Doerflinger and Johnson’s words are echoed in the Republicans’ committee report. Immediately after arguing that Hyde and H.R. 3 prohibit federal funding of abortions in cases of statutory rape, the Republicans write:

The Hyde Amendment has not been construed to permit Federal funding of abortion based solely on the youth of the mother, nor has the Federal funding of abortions in such cases ever been the practice.

This is some tricky language. It’s true, but it’s meaningless, and it has nothing to do with statutory rape. There’s an obvious difference between “federal funding of abortion based solely on the youth of the mother” and federal funding of abortion based on a reported, prosecuted, or otherwise documented case of statutory rape. Doerflinger and Johnson’s comments seem to elide that difference, and so does the committee report.
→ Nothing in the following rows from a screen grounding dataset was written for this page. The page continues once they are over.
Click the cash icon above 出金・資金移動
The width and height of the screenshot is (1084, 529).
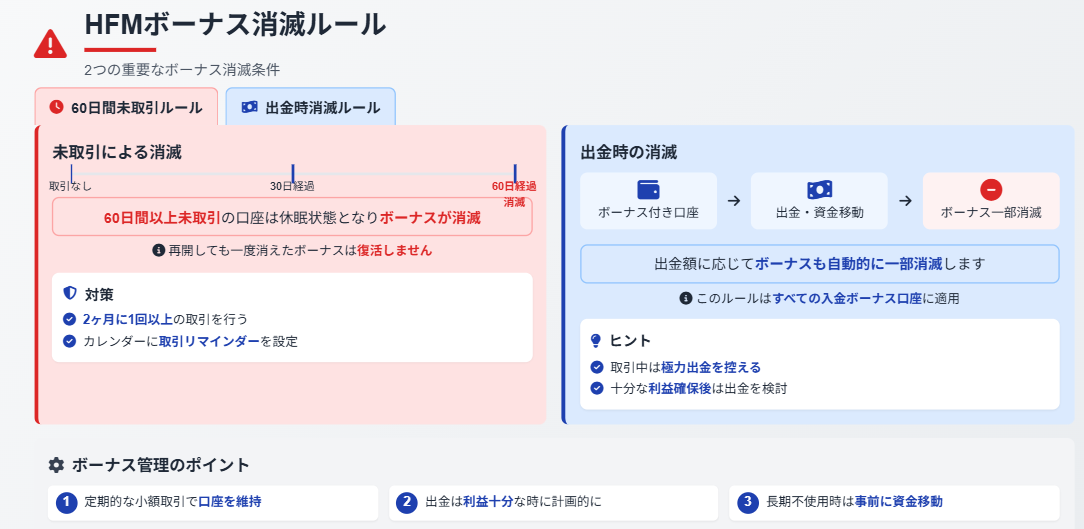(819, 189)
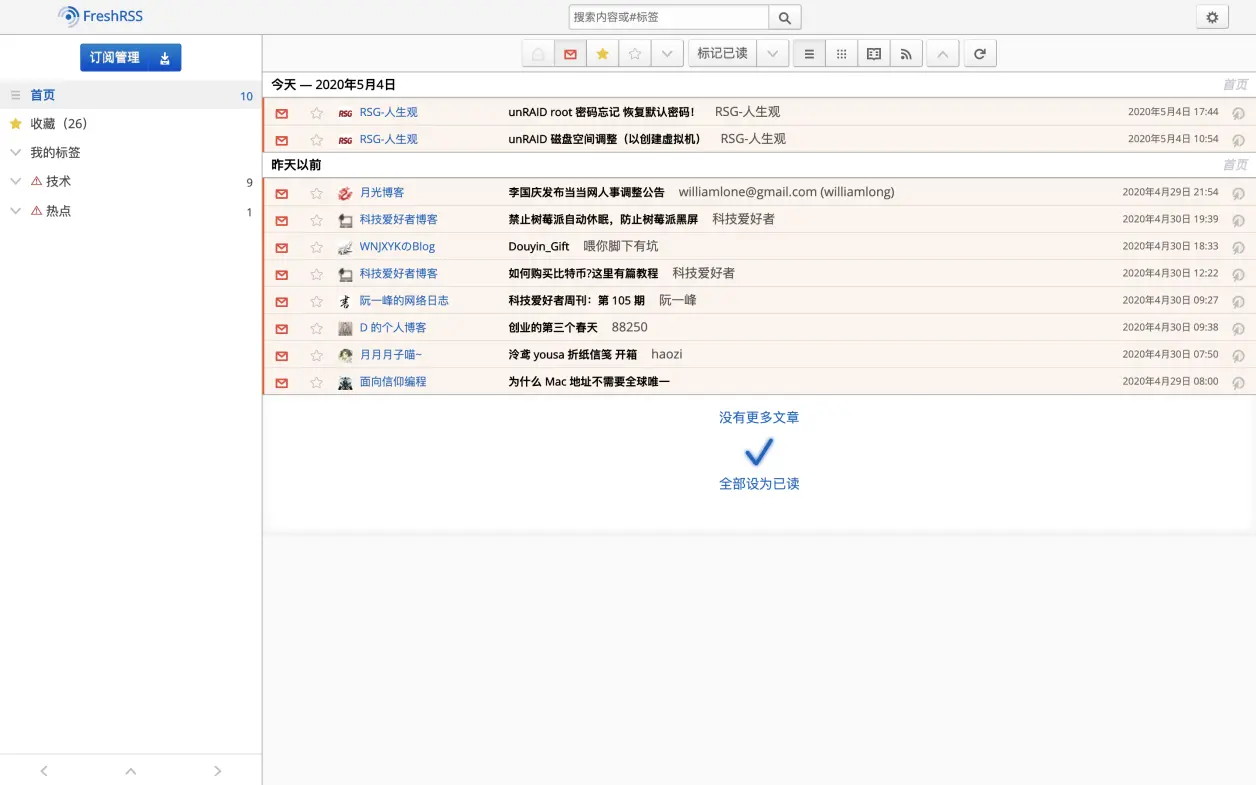Select the unread filter envelope icon
Viewport: 1256px width, 785px height.
point(570,53)
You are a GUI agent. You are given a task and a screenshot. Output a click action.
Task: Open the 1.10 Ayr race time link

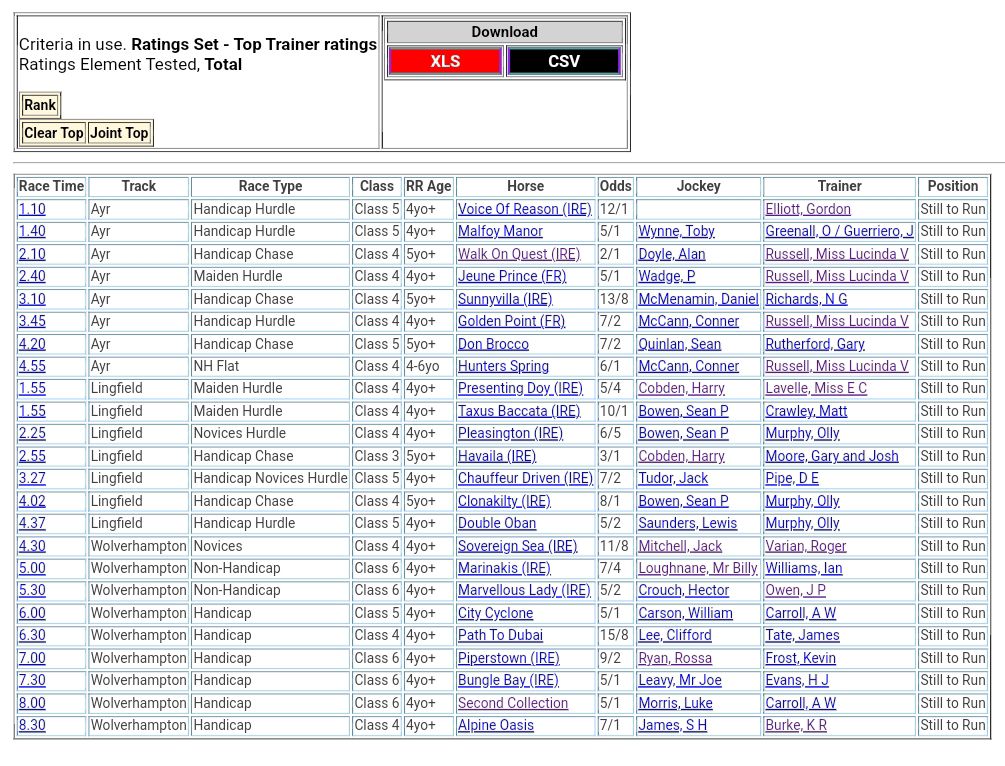pos(32,209)
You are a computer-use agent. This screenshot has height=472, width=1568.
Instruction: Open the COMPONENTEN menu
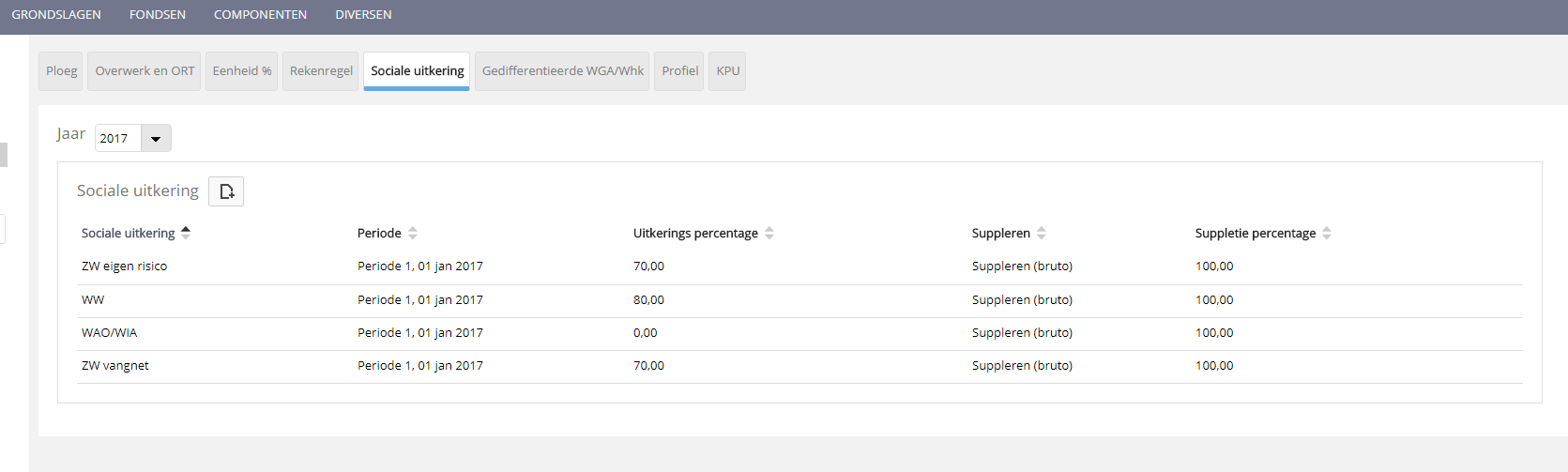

In any case, it seems hard to fathom that Planned Parenthood and other abortion providers could get away with charging the government for abortions performed on “tens of thousands” of teenagers. Currently, the Hyde Amendment exceptions for rape, incest, and the life of the mother lead to Medicaid covering just a few hundred abortions a year. Such a vast expansion of the scope of the rape exception would almost certainly launch a major political controversy. But just to be sure, Mother Jones asked Planned Parenthood whether it had ever considered trying to use the rape exception to convince the government to pay for abortions for teenagers “based solely” on their age. The group said no.

Here’s the bottom line: all of the most important anti-abortion groups and lawmakers oppose the exceptions that allow for federal funding of abortions in cases of rape and incest. They believe that abortion is an absolute moral wrong. Supporters of H.R. 3 argue that the “forcible rape” language made no practical difference at all, and was just meant as a clarification to fend off a secret effort by Planned Parenthood and others to get the government to pay for tens of thousands of abortions for teenagers. But there’s another possibility: abortion foes have been fighting the rape and incest exceptions for years, and this was just another attempt to narrow them. In the case of H.R. 3, they first tried a frontal assault. That failed. This is their sneak attack.